■ Task set ■
- a) From the outline on modernity and religion, list every date that opens a timeline entry in section I, "Modernity & Reform Judaism."
- b) Carry on the outline on modernity and religion from its final sentence.

■ Document ■
We recognize in the Bible the record of the consecration of the Jewish people to its mission as the priest of the one God, and value it as the most potent instrument of religious and moral instruction. We hold that the modern discoveries of scientific researches in the domain of nature and history are not antagonistic to the doctrines of Judaism, the Bible reflecting the primitive ideas of its own age, and at times clothing its conception of divine Providence and Justice dealing with men in miraculous narratives.

No. 2
Pittsburgh Platform, 1885

Late Modernity
The last 100 years or so

I. Modernity & Reform Judaism

  • 1700s: As secular nationalism sweeps across Europe, Jews are welcomed as citizens
    • Moses Mendelsohn paves the way for Jews to practice the “religion” of “Judaism”
      • You can now be a “German Jew” or a “French Jew,” etc. 
  • 1800s: A split in Jewish identity
    • Seeking to join modern life, many Jews assimilate into European society
      • Reform Jews work to modernize Judaism: Halakhah is NOT binding!
      • Orthodox Jews push back: Halakhah is binding!
  • 1885: American Reform Jews write the Pittsburgh Platform
    • The world’s religions are all valid paths to righteousness
    • The Bible is a guide for moral instruction, not a science or history textbook
    • The moral laws of Torah are binding, but most of the rest is a relic of the past
  • 1896: Theodore Herzl writes The Jewish State, giving rise to Zionism
    • Today, most Israelis and American Jews hold to progressive views of Judaism

II. Modernity & Christian Fundamentalism

Christian Modernism

So far as I can see, there are errors in the Scriptures that no one has been able to explain away. Men cannot shut their eyes to truth.

■ Given material ■
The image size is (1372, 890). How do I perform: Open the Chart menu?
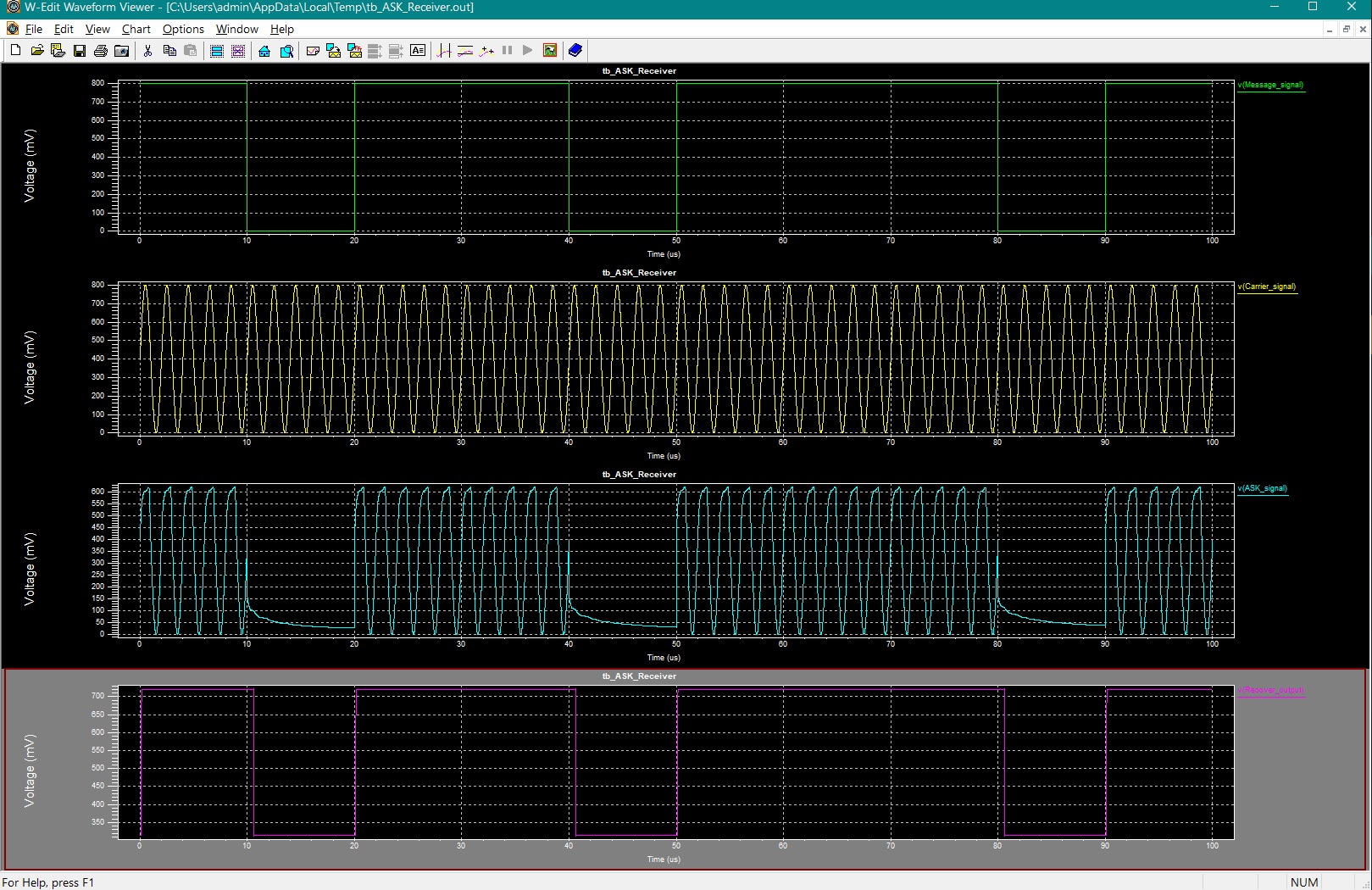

■ Results for the exercise ■
- a) 1700s, 1800s, 1885, 1896

- b)
Rev. Charles Briggs, 1891

Descent of the Modernist
E. J. Pace, 1922

  • 1400s: Catholic Biblical Interpretation
    • The Latin Bible is interpreted by Catholics as metaphor and narrative
  • 1500s: Protestant Biblical Interpretation: not trained as priests
    • interpretation is more basic, and accessible
    • 1560: chapter and verse numbers are added to aid laymen
    • The plain meaning of a text is always preferred
  • 1800s: Biblical Interpretation: Higher Criticism
  • 1910: The Five Fundamentals are published
    • The Bible is inspired by the Holy Spirit and is without errors of any kind
    • Jesus is the son of God, born miraculously to a virgin
    • Jesus was crucified to atone for the sins of the world
    • The body of Jesus was resurrected — literally a body raised from the dead
    • The miracles of Jesus are historical facts — they literally happened
  • The Fundamentalist-Modernist Split cleaves American Protestant Christianity
    • Liberal Christians see Christianity primarily thru the lens of reason
      • Tend to be college educated and vote Democrat
      • 75% of Mainline Protestants believe othe religions lead to Heaven
    • Fundamentalist Christians see Christianity thru the lens of tradition
      • Tend not to be college educated and vote Republican
      • 37% of white Evangelicals believe more than one religion leads to Heaven

III. Modernity & Political Islam

  • 1700s: In the face of Western modernity, Salafism (a 5th Sunni School) develops
    • Turn away from modernism and return to the 7th century
    • Bans against secular music, dancing, alcohol, smoking, movies, etc.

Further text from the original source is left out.